→ **Problem description**
Output the whole listing exactly, except for the pictures in it.

→ **Data for this task**
_ _ _ _
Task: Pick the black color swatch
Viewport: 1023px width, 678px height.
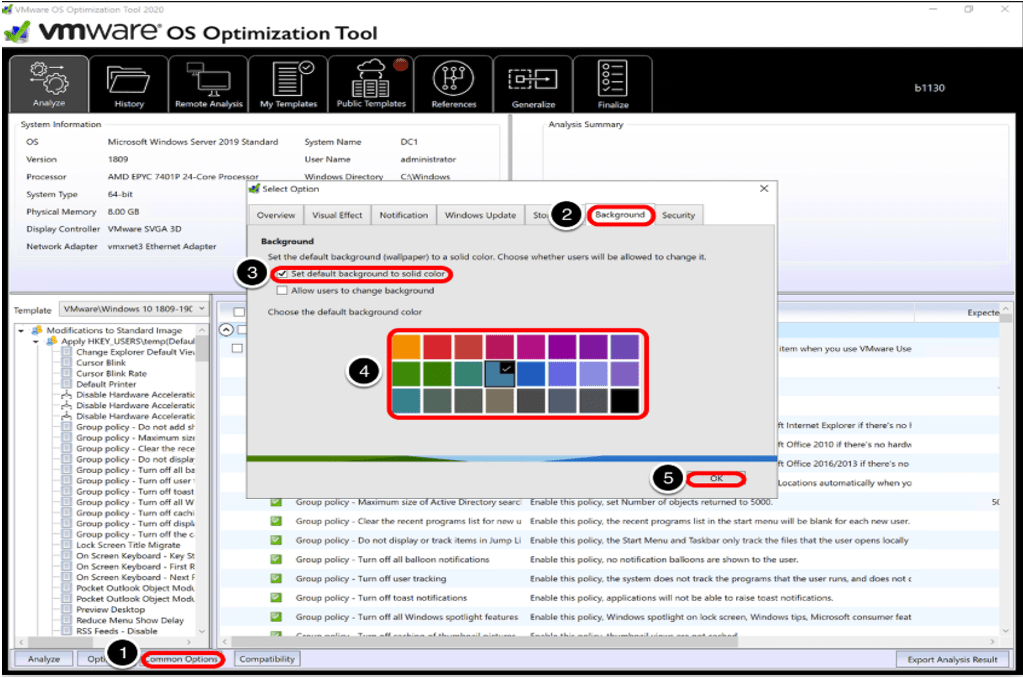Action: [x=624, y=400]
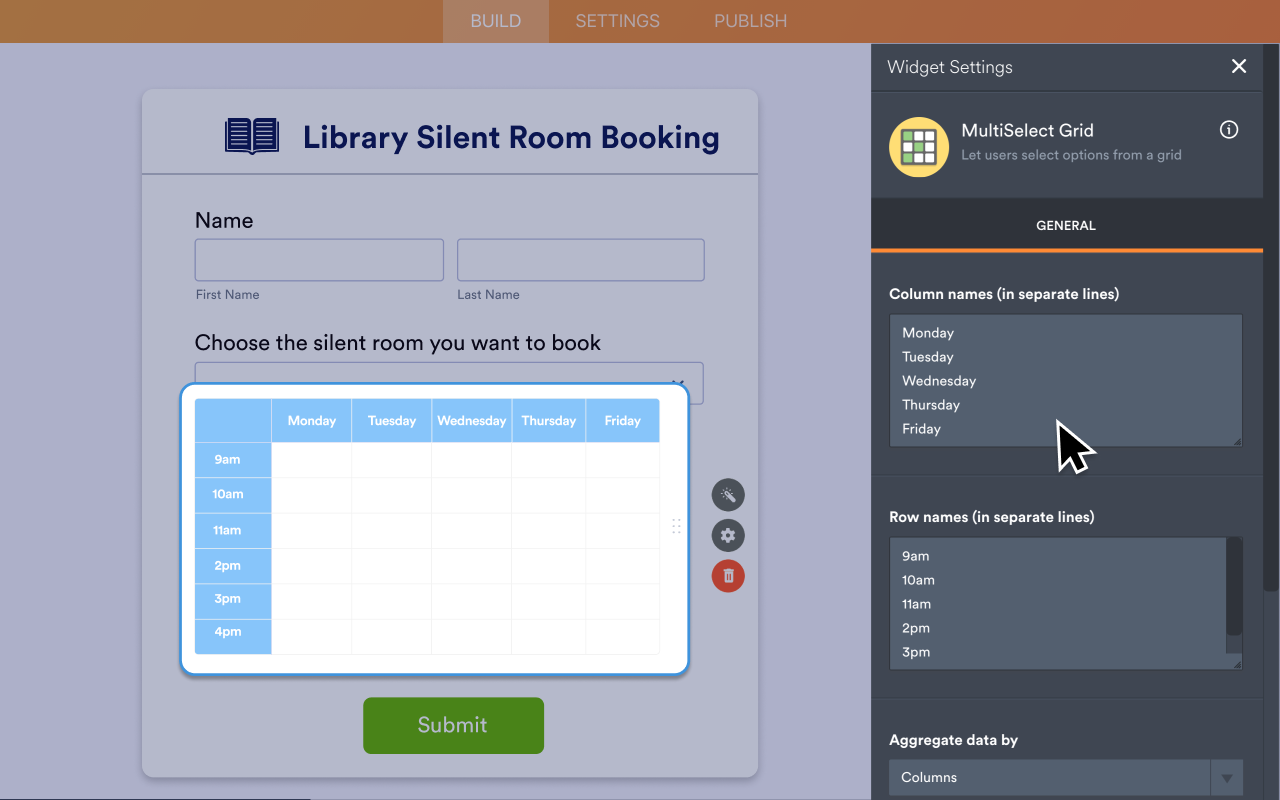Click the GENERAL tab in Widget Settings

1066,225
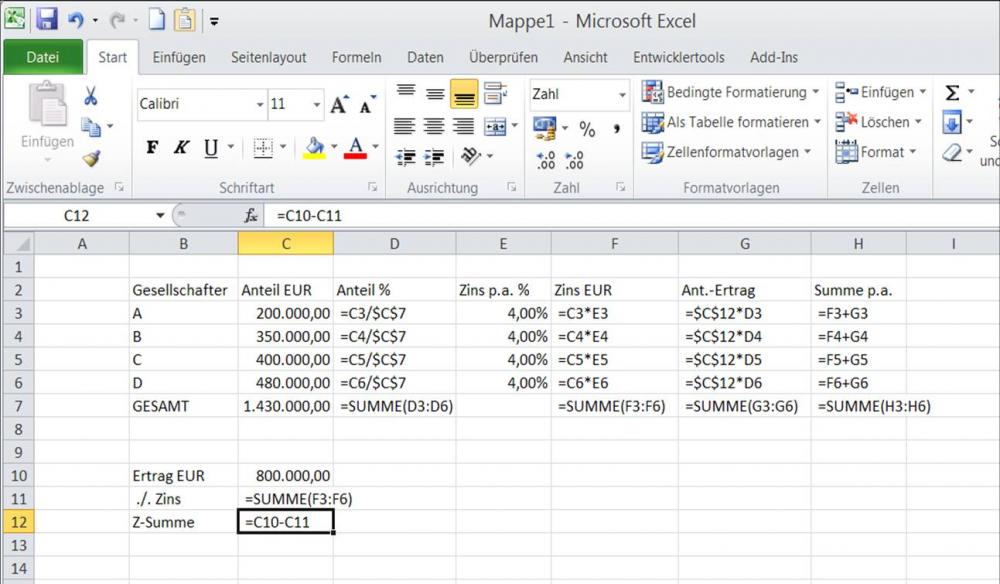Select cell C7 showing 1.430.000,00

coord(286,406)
_ _ _ _
→ **Solution to the exercise**
Task: Pick the black color swatch
Viewport: 1023px width, 678px height.
Action: [x=624, y=400]
Click the GENERAL tab in Widget Settings

1066,225
Select cell C7 showing 1.430.000,00

coord(286,406)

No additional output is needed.